§ **Requirement**
Can you format everything in the listing from the line containing "Where should I" down to the line containing "click(x=234, y=493)" as a Markdown table with the columns Entry and Text, skipping blank lines and leaving the pictures out?

§ **Given data**
** Begin **

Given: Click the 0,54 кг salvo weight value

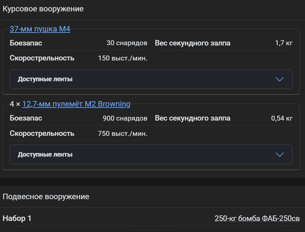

** End **
** Begin **

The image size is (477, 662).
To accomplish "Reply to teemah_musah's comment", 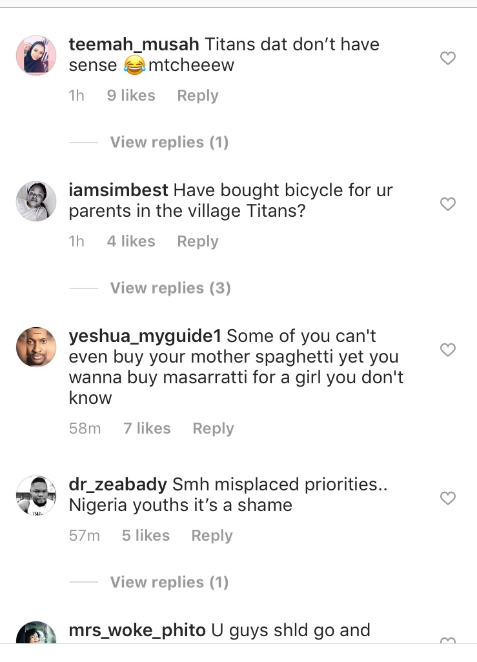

** End **
** Begin **

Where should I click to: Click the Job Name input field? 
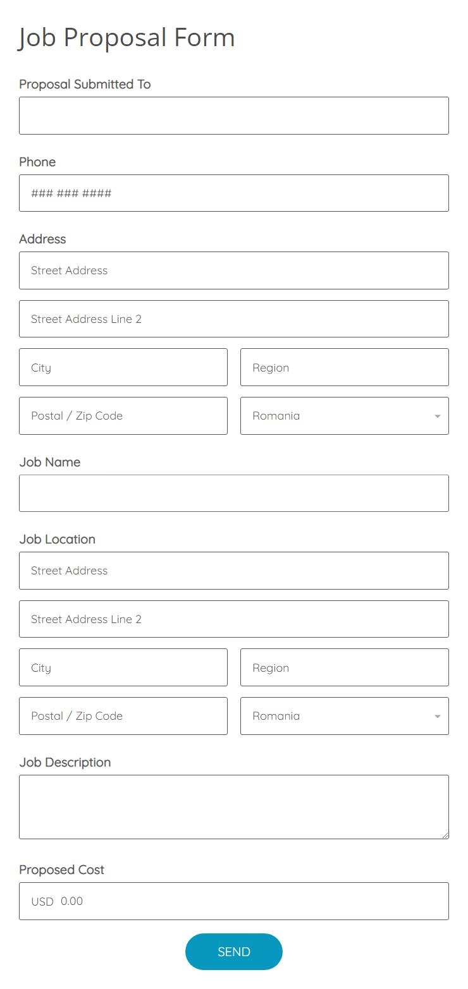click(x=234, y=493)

** End **

§ **Exercise solution**
| Entry | Text |
|---|---|
| 1 | Where should I click to: Click the Job Name input field?  |
| 2 | click(x=234, y=493) |